“Pieces of a Woman”

Susan Granger’s review of “Pieces of a Woman” (Netflix)

As their story begins, pregnant Martha (Vanessa Kirby) is feted at an office baby shower, while her husband Sean (Shia LaBeouf), a construction engineer on a Charles River bridge project in Boston, is so eager to become a father that he frames the ultrasound photographs of their daughter to hang in the nursery.

Preparing for a home birth, they call the midwife when Martha’s contractions are six minutes apart. But the midwife is delayed; Eva (Molly Parker), a substitute, takes her place. The birth is depicted over a period of 25 tense, agonizing minutes.

Although the baby appears healthy at first, she suddenly ‘turns blue’ and paramedics arrive too late to save her. Subsequent findings by the medical examiner are inconclusive as to cause of death.

While brutish Sean, who has a history of addiction, is openly distraught, grieving Martha becomes coldly clinical, deciding to donate the infant’s body to medical research. That horrifies her controlling mother, Elizabeth (Ellen Burstyn), who is determined to sue Eva, enlisting the aid of an attorney/cousin (Sarah Snook), who is confident they can win criminal and civil manslaughter cases against the midwife.

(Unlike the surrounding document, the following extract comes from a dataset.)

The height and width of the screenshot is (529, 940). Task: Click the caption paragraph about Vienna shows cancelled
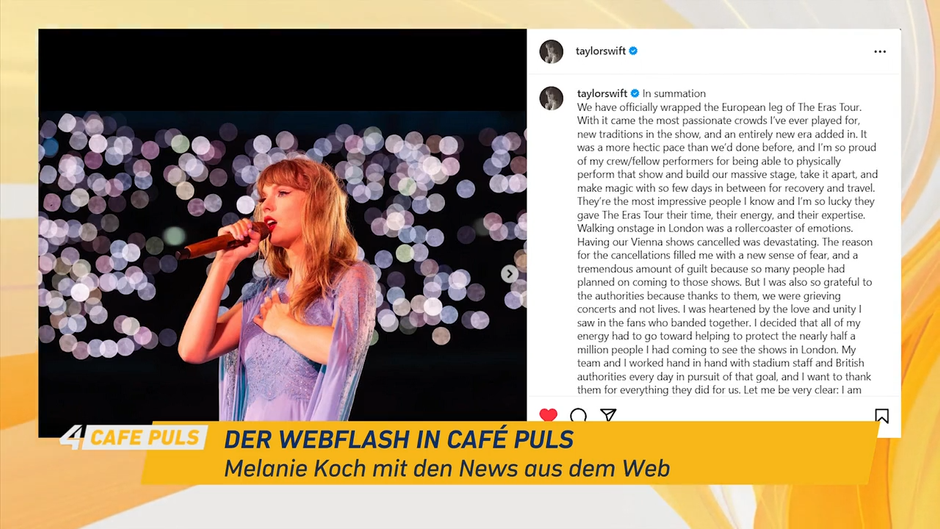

Scripted in several distinct sections by Kata Weber from her own semi-autobiographical experience and helmed by her husband, Hungarian director Kornel Mundruczo (“White Dog”), making his English-language debut, it unfolds on random days over a period of eight months.

Although she has never been pregnant, Vanessa Kirby observed several women in labor which, obviously, contributes to her animalistic authenticity. An experienced stage/TV actress (young Princess Margaret in “The Crown” & opposite Tom Cruise in “Mission Impossible: Fallout”), this is Kirby’s first leading role in a feature film.

For families that have experienced losing a child, this film could touch an emotionally wrenching trigger, particularly coupled with gratuitous nudity, an extramarital affair and a graphic near-rape scene.

On the Granger Gauge of 1 to 10, “Pieces of a Woman” is a distressingly visceral 6, bleak and bizarre – streaming on Netflix.